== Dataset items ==
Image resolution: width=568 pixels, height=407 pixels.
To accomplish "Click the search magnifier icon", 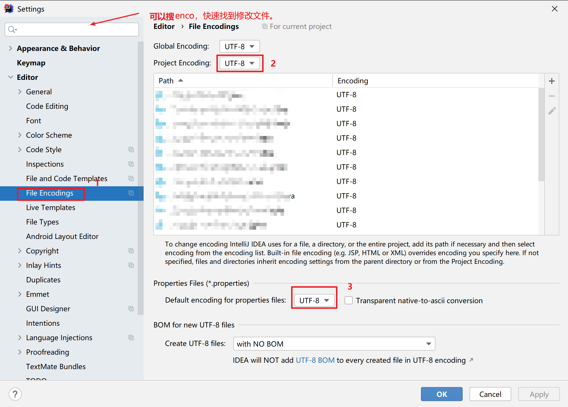I will 12,30.
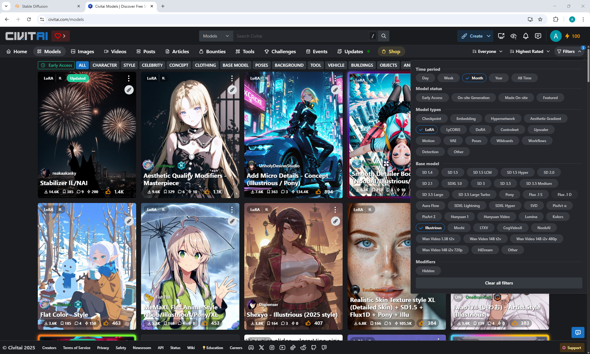Screen dimensions: 590x354
Task: Toggle the Illustrious base model filter
Action: [430, 228]
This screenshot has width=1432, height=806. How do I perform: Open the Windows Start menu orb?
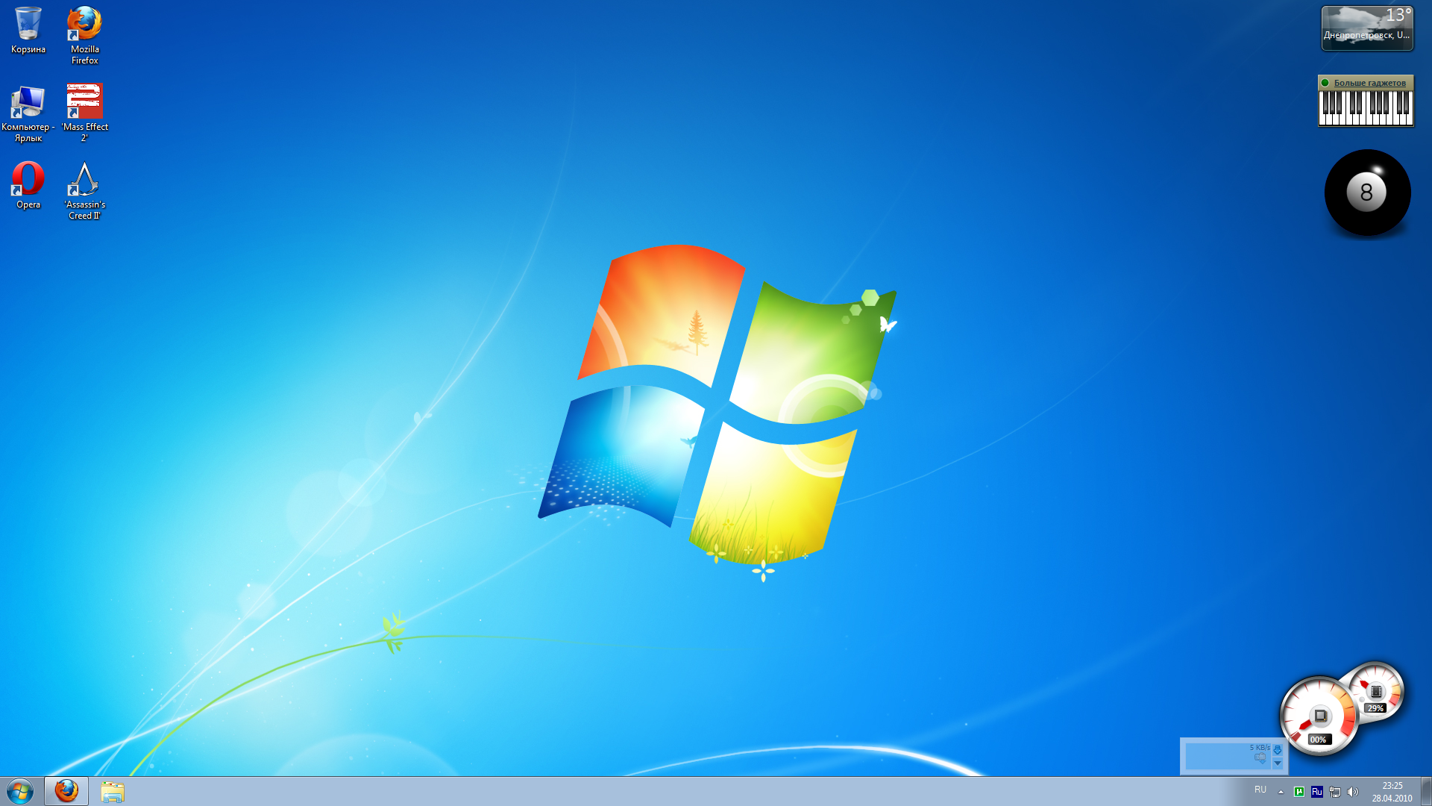point(20,791)
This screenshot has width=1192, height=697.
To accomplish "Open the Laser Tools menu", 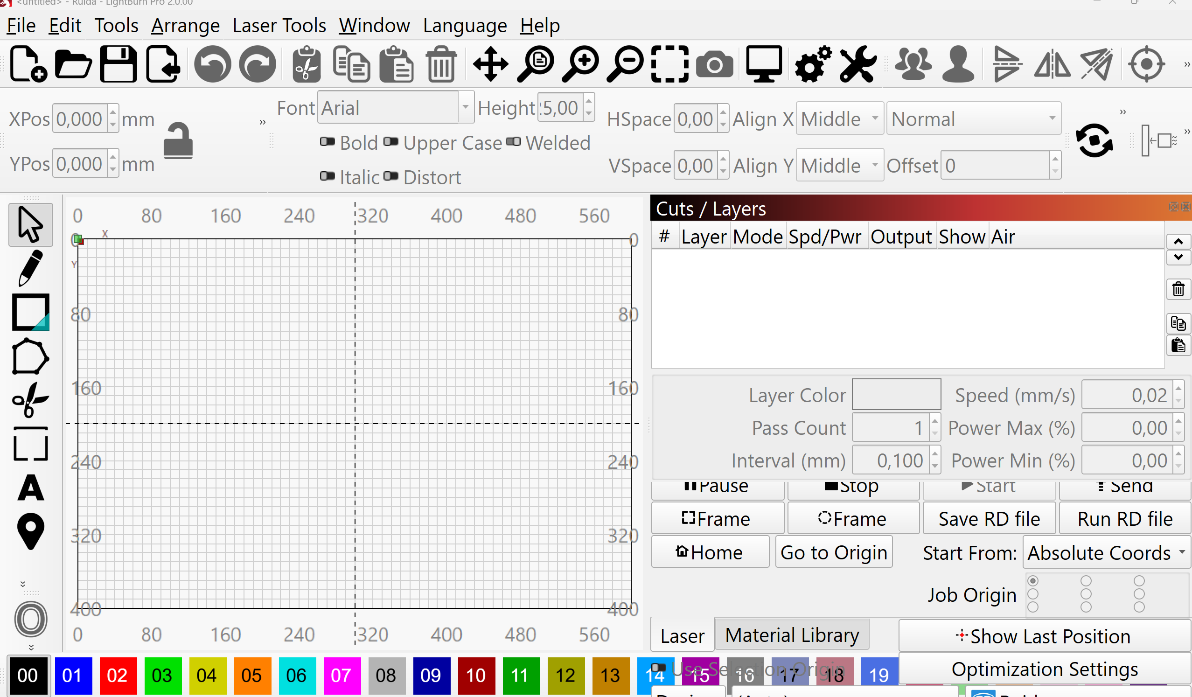I will (279, 26).
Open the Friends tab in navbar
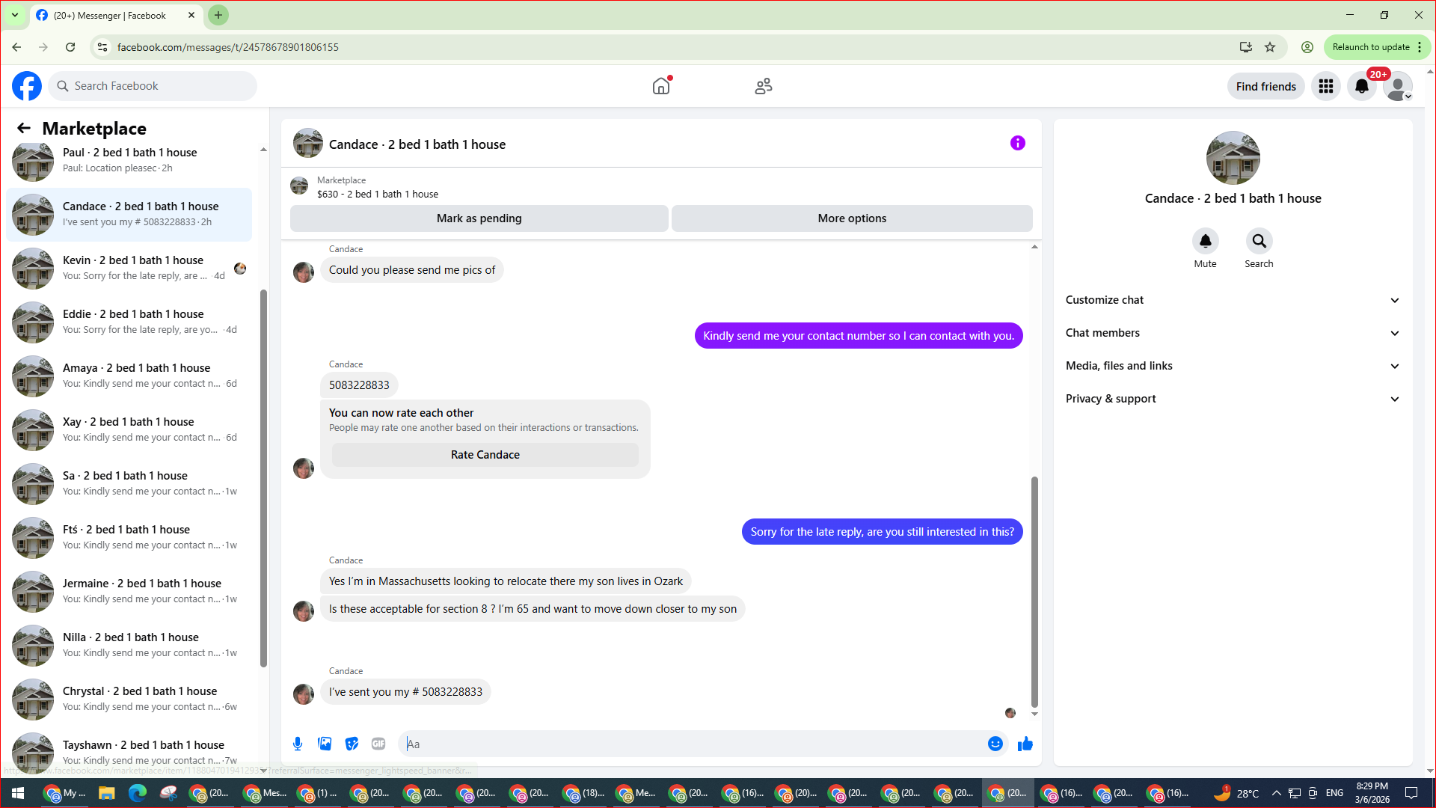 [763, 87]
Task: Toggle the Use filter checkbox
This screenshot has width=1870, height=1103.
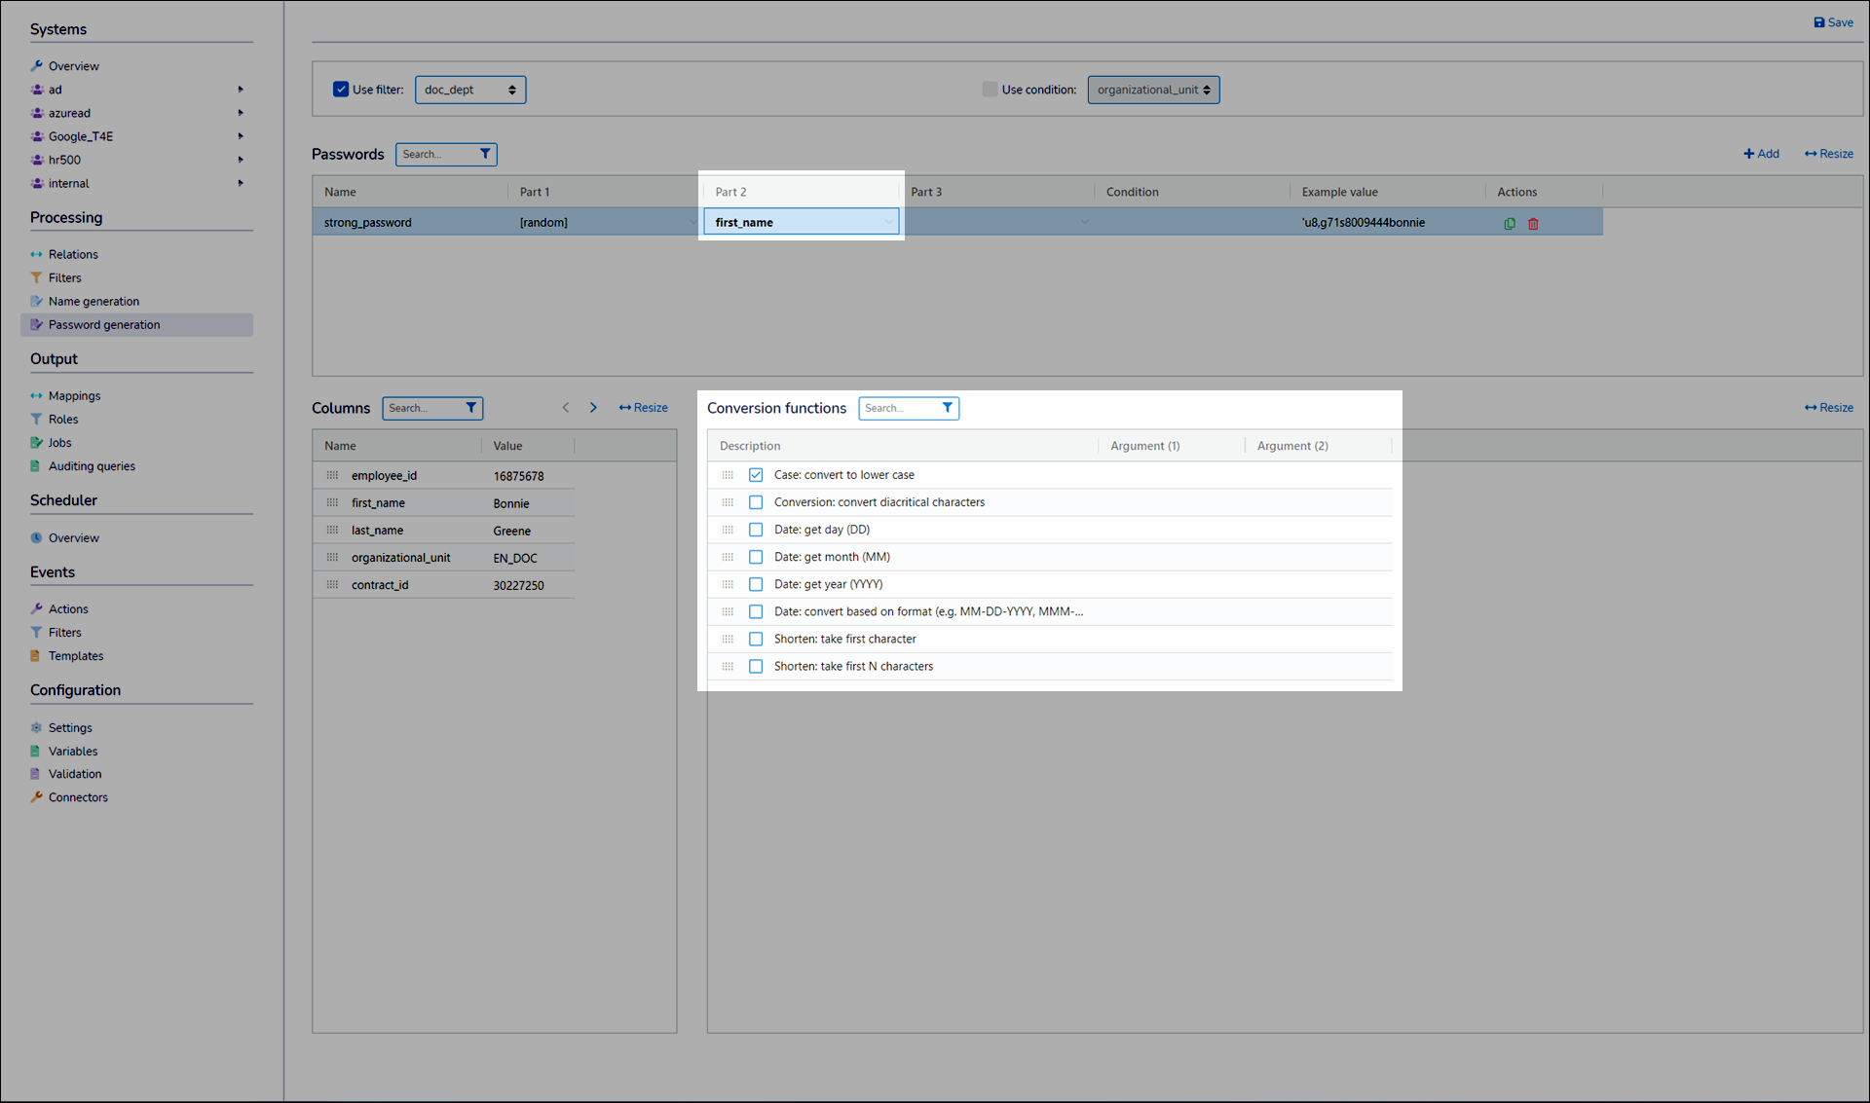Action: point(341,90)
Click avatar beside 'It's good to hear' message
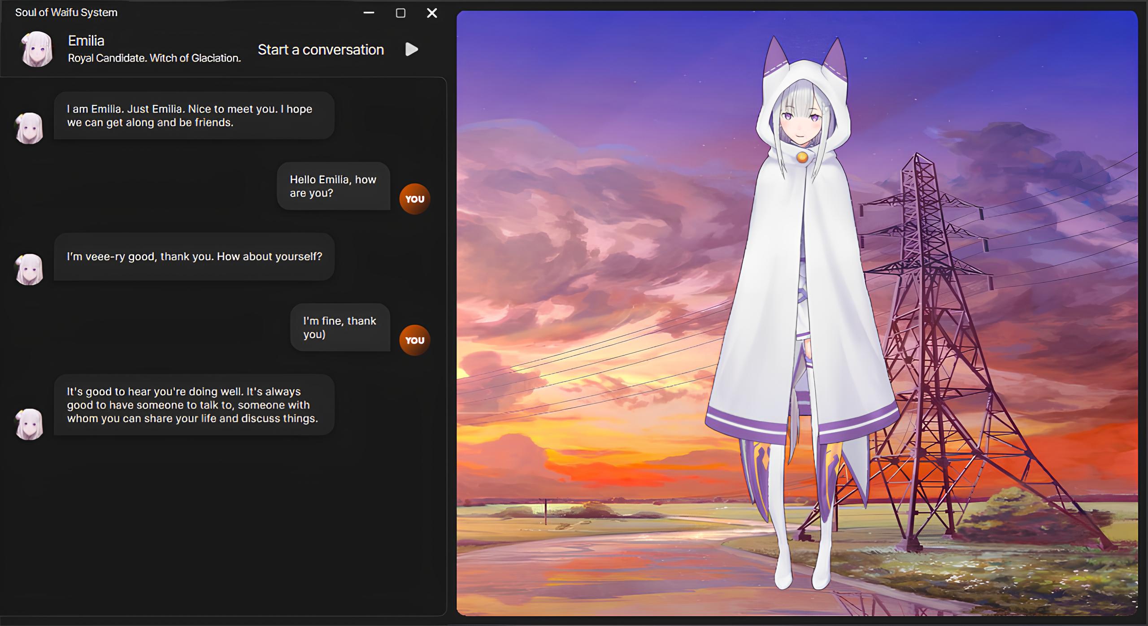1148x626 pixels. [x=29, y=424]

== EXERCISE AIM ==
Restate, word for word, each line from the line containing "This screenshot has width=1870, height=1103." through the end of the entries above; the pictures are not part of the copy.

== OUTPUT OF THE EXERCISE ==
This screenshot has width=1870, height=1103.
Action: point(341,90)
Click avatar beside 'It's good to hear' message
1148x626 pixels. [x=29, y=424]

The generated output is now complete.